The total, however, is down from 2010, when it was $22.8 billion. Wall Street’s peak came in 2006, before the financial crisis, with a total $34.3 billion in bonuses. The year-end bonus can account for the bulk of a finance professional’s annual compensation.

The report from the state comptroller’s office gives estimates on the bonuses, based on tax withholding data, data from banks and conversations with industry experts. It came the same day that JPMorgan Chase, one of the country’s biggest banks, announced it was eliminating 17,000 jobs over the next two years through layoffs and attrition, adding its name to a string of large banks that continue to cut jobs to reduce expenses.

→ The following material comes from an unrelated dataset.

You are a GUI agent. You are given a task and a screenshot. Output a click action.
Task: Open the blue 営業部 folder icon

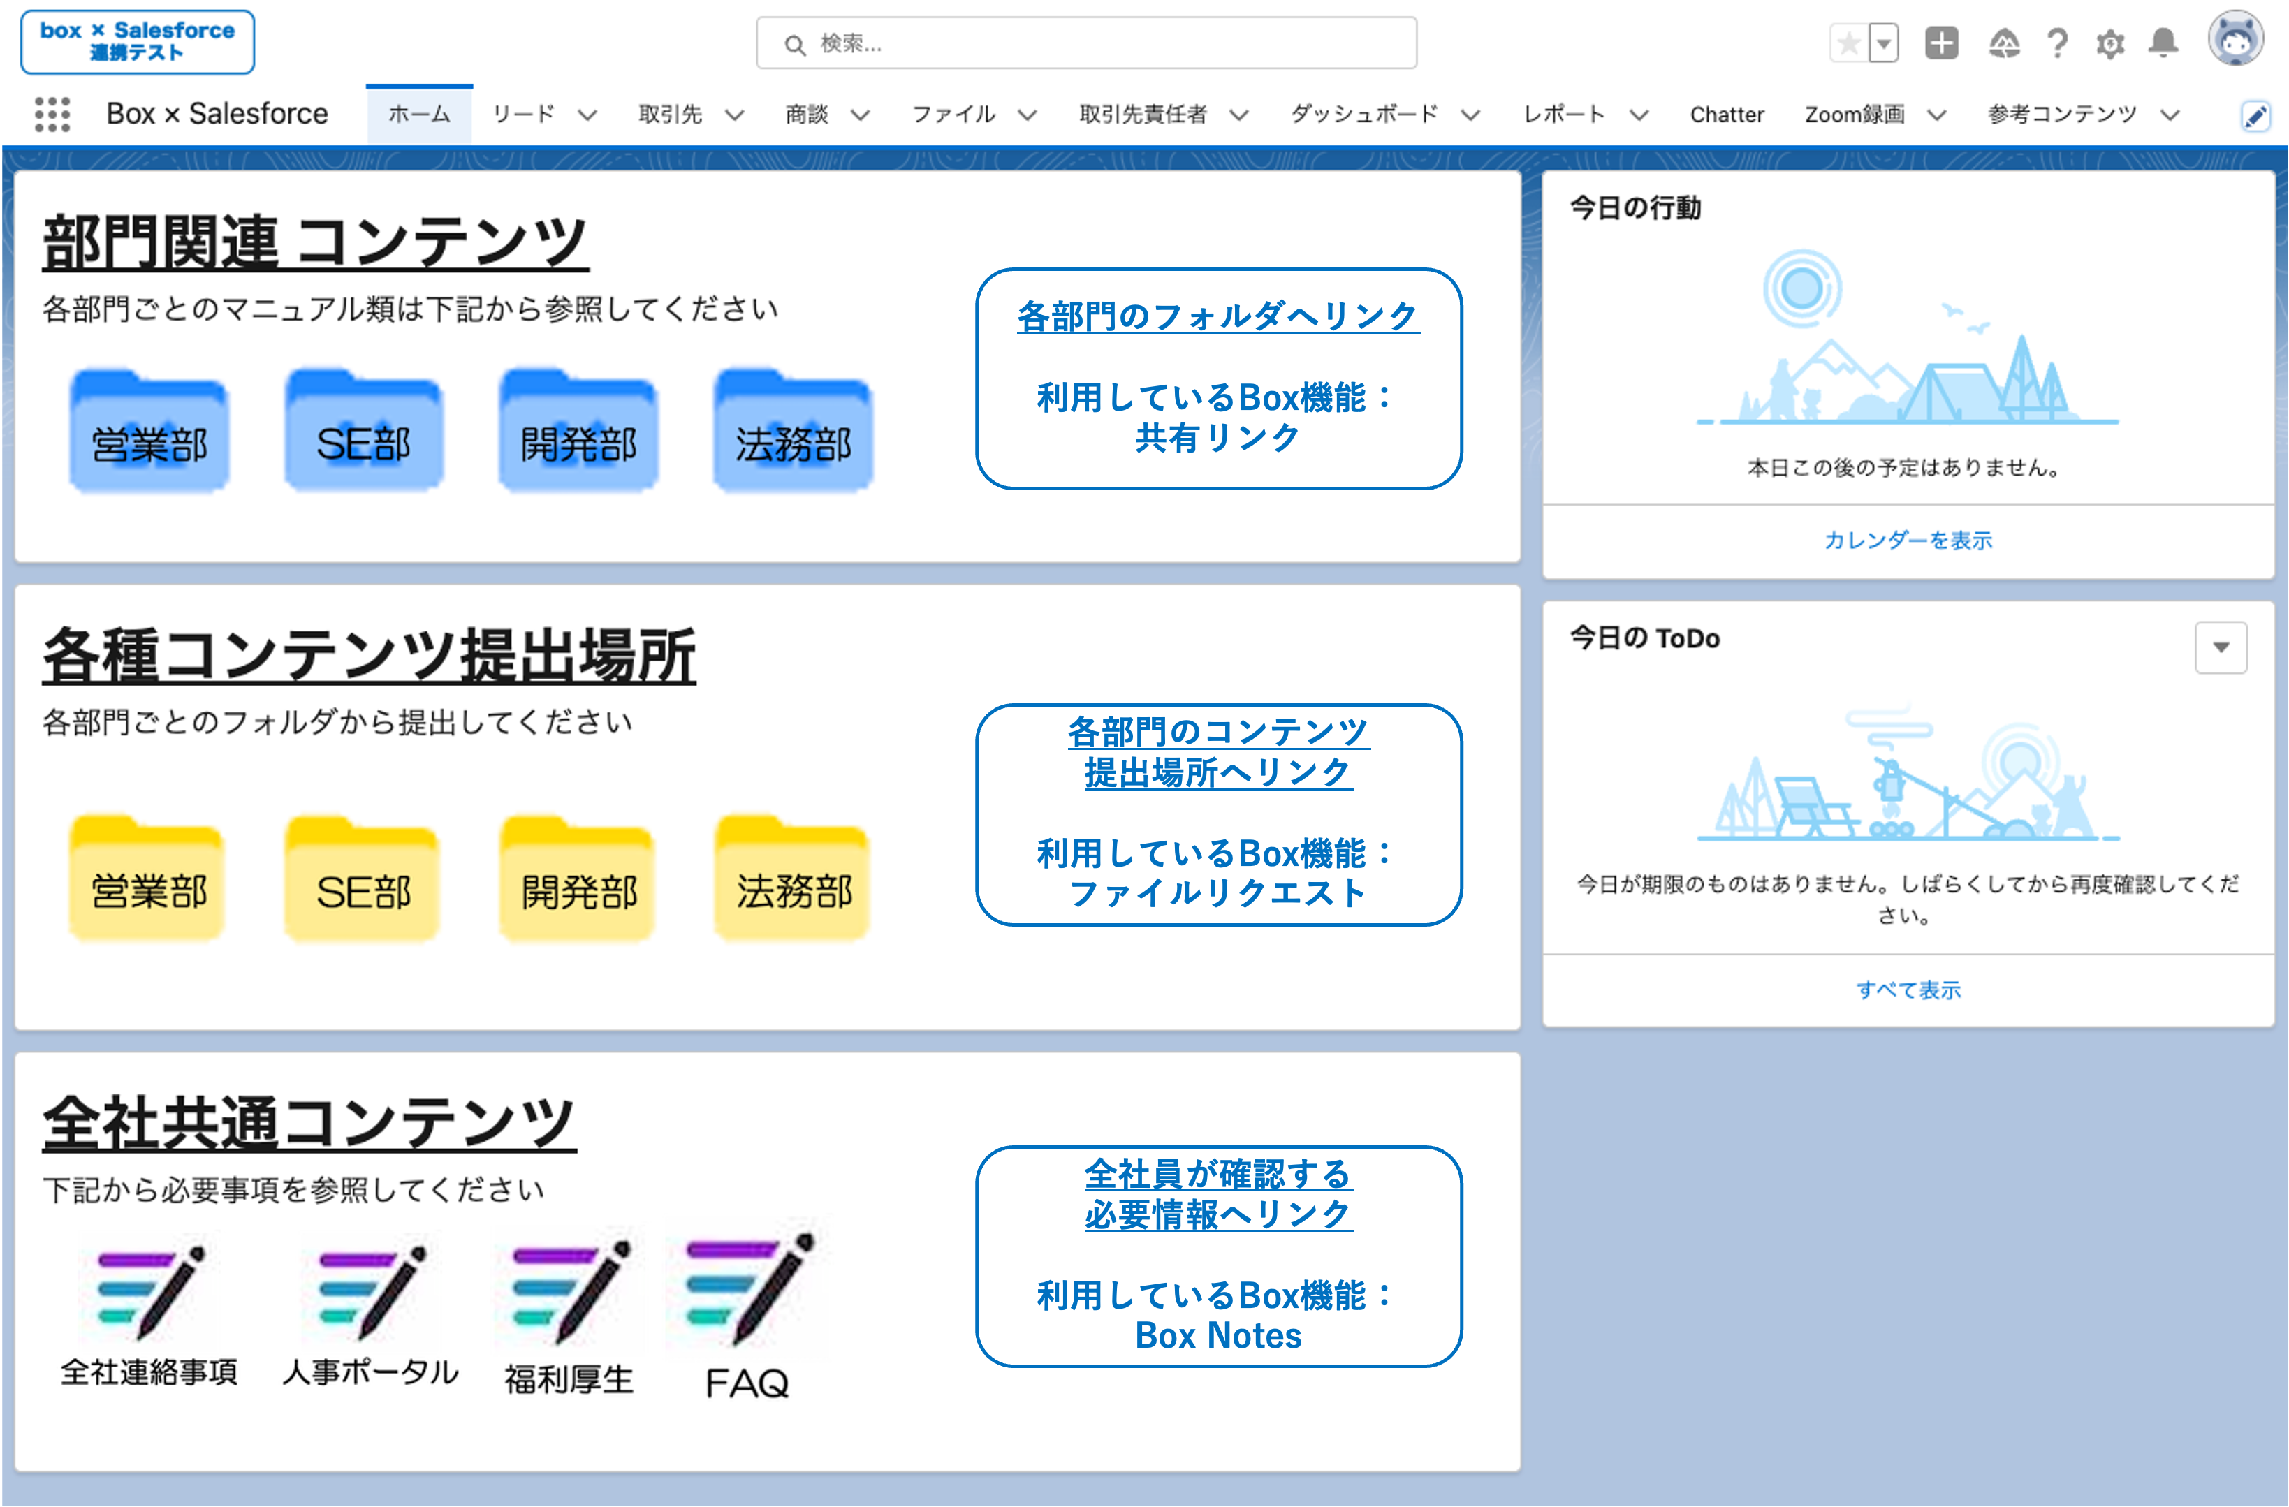[x=149, y=430]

Wall Street has regained 30 percent of the 28,300 jobs lost during the financial crisis, Mr. DiNapoli said. And firms are continuing to streamline as they cope with a sluggish economic recovery, difficult markets and a heavier regulatory burden. While financial industry employment in New York City was steady in the first half of 2012, it was down slightly in the second half of the year, the comptroller’s office said.

“Wall Street is still in transition, but it is very slowly adjusting to changes in its economic and regulatory environment,” he said.

In an effort to hold down — albeit temporarily — compensation costs, a number of financial firms have deferred cash payments to employees in recent years. Mr. DiNapoli said on Tuesday that part of the increase in 2012 was cash promised in recent years but actually paid out last year. He said that it was difficult to break out what percentage of the total was deferrals, but he believed that it was still a small part of the total.

The ebbs and flows of Wall Street pay have a major impact on the economy of New York City, where 169,700 are employed in finance. Local businesses like restaurants, luxury goods retailers and the upper end of the real estate market pin their fortunes to the flood of cash from year-end bonuses.

Before the start of the financial crisis, business and personal income tax collections from finance-related activities accounted for up to 20 percent of New York State tax revenue. In 2012, that contribution fell to 14 percent.

Yet finance remains the best paying sector in New York City, Mr. DiNapoli told reporters during a conference call.

All told, the average pay package for securities industry employees in New York was $362,900 in 2011, the last year for which data is available, almost unchanged from 2010.

“Profits and bonuses rebounded in 2012, but the industry is still restructuring,” Mr. DiNapoli said. Despite its smaller size, the securities industry is still a very important part of the New York City and New York State economies.”